Insect Arms, My First Two Critics

 


 


unnamed


the appearance of death to a hindu woman….2.99 at amazon.com


INSECT ARMS:  My First Critics


After events unfolded during the 1990 in India that inspired the novel The Appearance of Death to a Hindu Woman, I found myself adrift in the United States, seeking work to support my writing. I became a taxi driver, a job that did not allow space and time for writing. Seeking a solution, I found that friend was willing to support me with $3,ooo so that I could go to Mexico, where I would settle on the coast north of Merida and get down to writing my novel. In the mean time, a different friend told me about the bizarre phenomenon of writing workshops, places attached to universities where writers could go to learn how to write.
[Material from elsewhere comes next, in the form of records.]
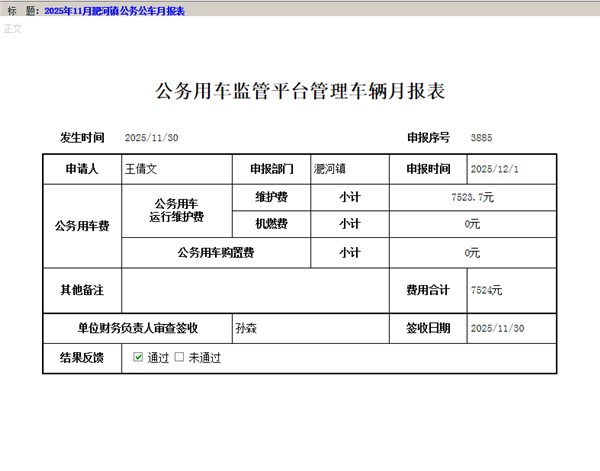Click the empty 其他备注 field

click(x=254, y=290)
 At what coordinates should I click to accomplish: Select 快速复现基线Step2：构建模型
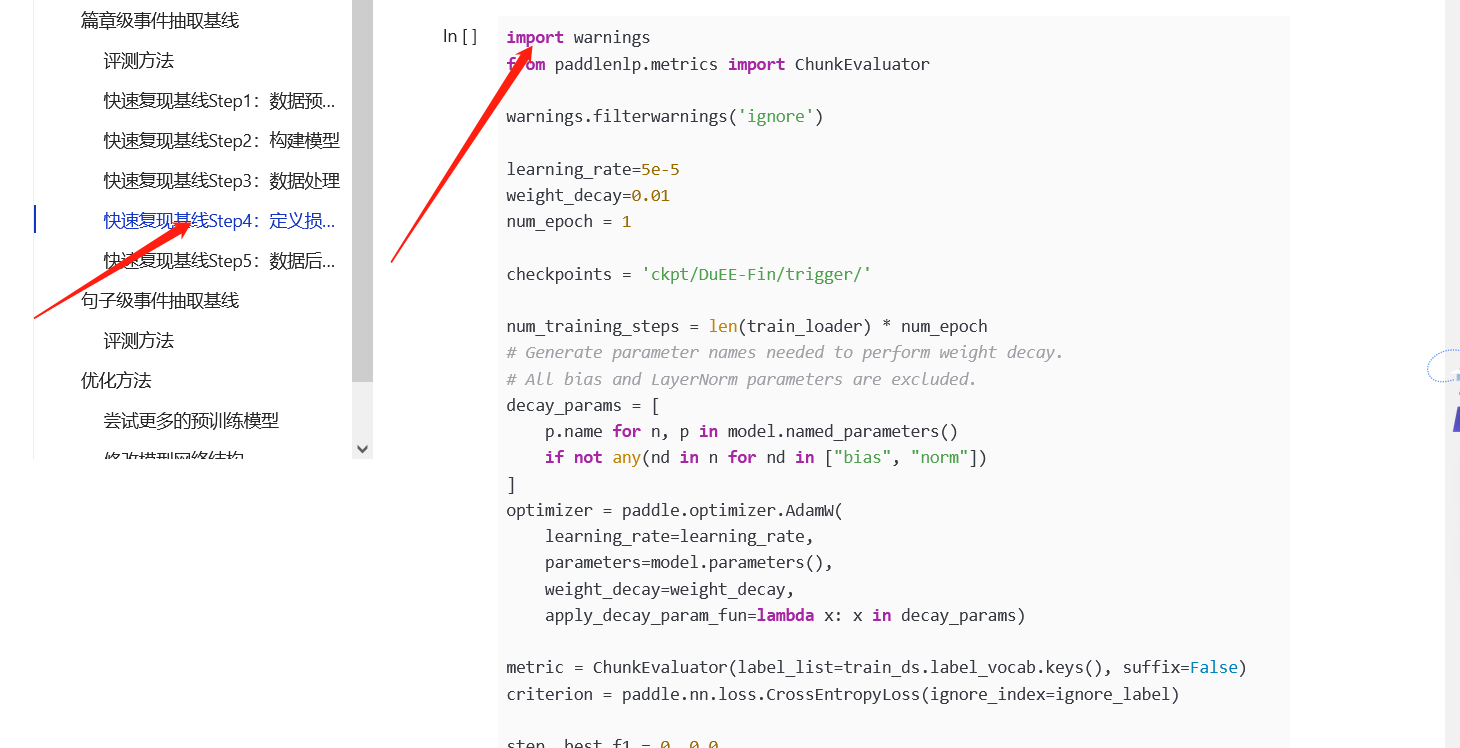click(221, 140)
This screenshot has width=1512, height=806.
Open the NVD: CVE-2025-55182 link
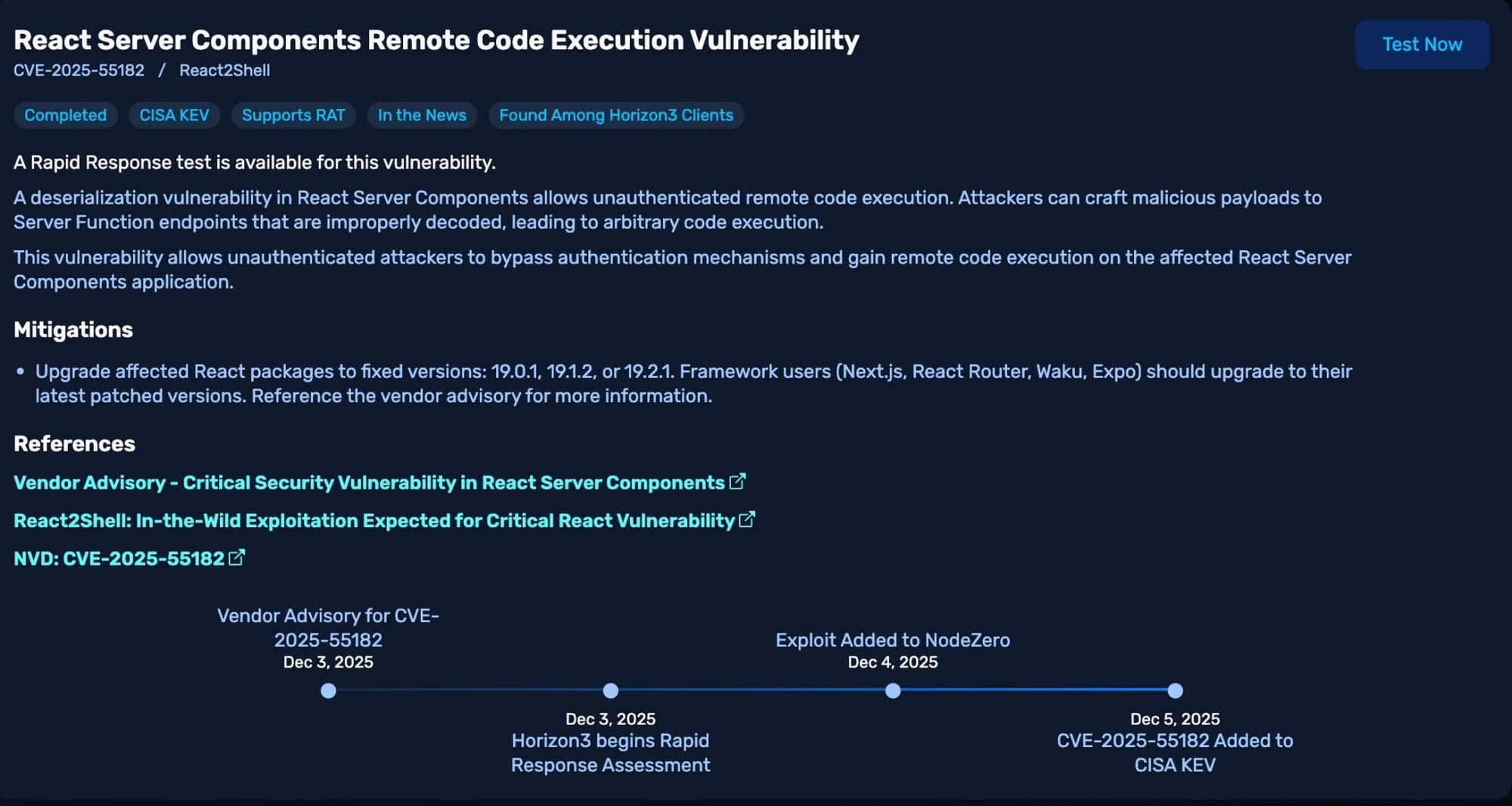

Naturally I balked at the thought, hearing him out while trying to get the attention of the bartender…but eventually he got through to me that the elite writing school, the Iowa Writers Workshop, was just four hours away from where we were and that if I went there with financial aid I would have two years to earn a master’s degree in fine arts, or, as I thought of it, two years to write my India novel. Weighing the two options, I decided I would indeed apply to writing schools, and I did so, to five of them, including the University of Southern Mississippi, which is where I wanted to go, entirely in consideration of the climate. And the did accept me, but with limited financial aid. So I couldn’t afford it. As it turned out, it was the Iowa workshop that offered me enough money to live and write for two years, an odd bit of luck I did not recognize at the time. I had sent them 100 pages of a novel called Taxi Cabaret, the Adventures of a Fat Nihilist, and apparently it attracted much attention. The university contacted me as I was driving the cab, and when I put the caporegime of the workshop on hold—something I later found out one generally dare not do—and she understood I was in a taxi as we spoke and she found it exhillarating in the way royalty quaintly does a peasant juggling five cats, good for a few minutes amusement.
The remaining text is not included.